Knight Frank teams up with Wine Owners to create fine wine index

Global property consultancy Knight Frank has teamed up with portfolio management platform Wine Owners to launch the Fine Wine Icons Index.

fine wine

The new index ties in with the property firm’s annual luxury investment index which maps trends in “passion-led, tangible assets”.

Nick Martin, founder of Wine Owners, told the partnership came about “as a result of understanding we shared a high net worth audience passionate about certain treasure assets - of which wine is the world’s most popular and widely held”.

The index uses pricing derived from raw data principally sourced directly from Wine-Searcher, which Martin says “gives us a vast, homogenous, data set of tens of millions data points to feed into our pricing algorithms, and which encompass our trading data”.

The index also includes pricing information on rare, hard-to-find wines, with Martin saying the firm’s pricing algorithms take into account that there are less data points available. But, he says, the purpose of the index is to “reflect a more diverse set of collectible wines, and that inevitably leads us into less frequently traded territory”.

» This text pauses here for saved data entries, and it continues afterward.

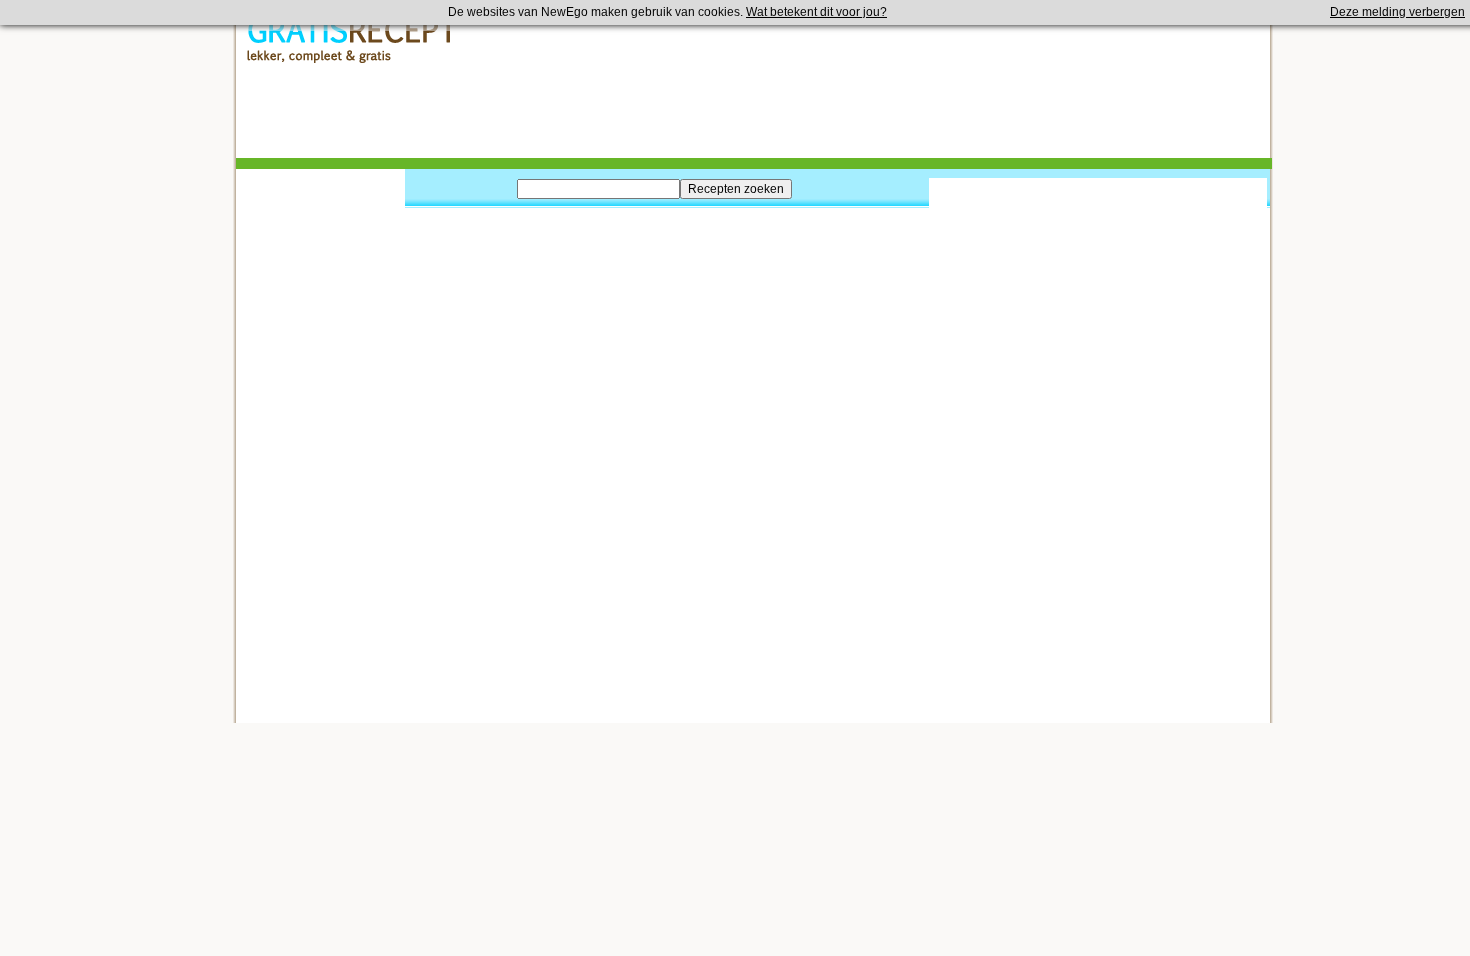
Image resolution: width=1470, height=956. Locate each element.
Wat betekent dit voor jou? (816, 12)
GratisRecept (352, 40)
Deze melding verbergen (1397, 12)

Martin says the index is not intended to rival the well-established Liv-ex main index, rather its Wine Owners 150 is intended for that.

The index is up 13% since the market peaked in mid-2011, in contrast to a number of its competitors. Martin said this is because the index is less “Bordeaux-heavy”. “Bordeaux has performed in an uncorrelated way with fine wines from almost all other regions of production”.

“This is of course down to the discontinuity caused by the China Effect, and since the Bordeaux bubble burst in July 2011 it’s been a long slow decline. But during the same period other markets such as Burgundy, Northern Italy, Champagne and California (inter alia) have performed strongly (see below). So any index that is less ‘Bordeaux-heavy’ will substantially outperform any index that reflects the traditional highly predominant role that Bordeaux (as the world’s largest single region of fine wine production) has played in mainstream indices and typical wine fund compositions.”

The index displays a total growth of 230% over the last 10 years, and states that “only classic cars have performed better”. But wine’s performance has been less impressive in the last year, rising a modest 3% in the 12 months to June 2014.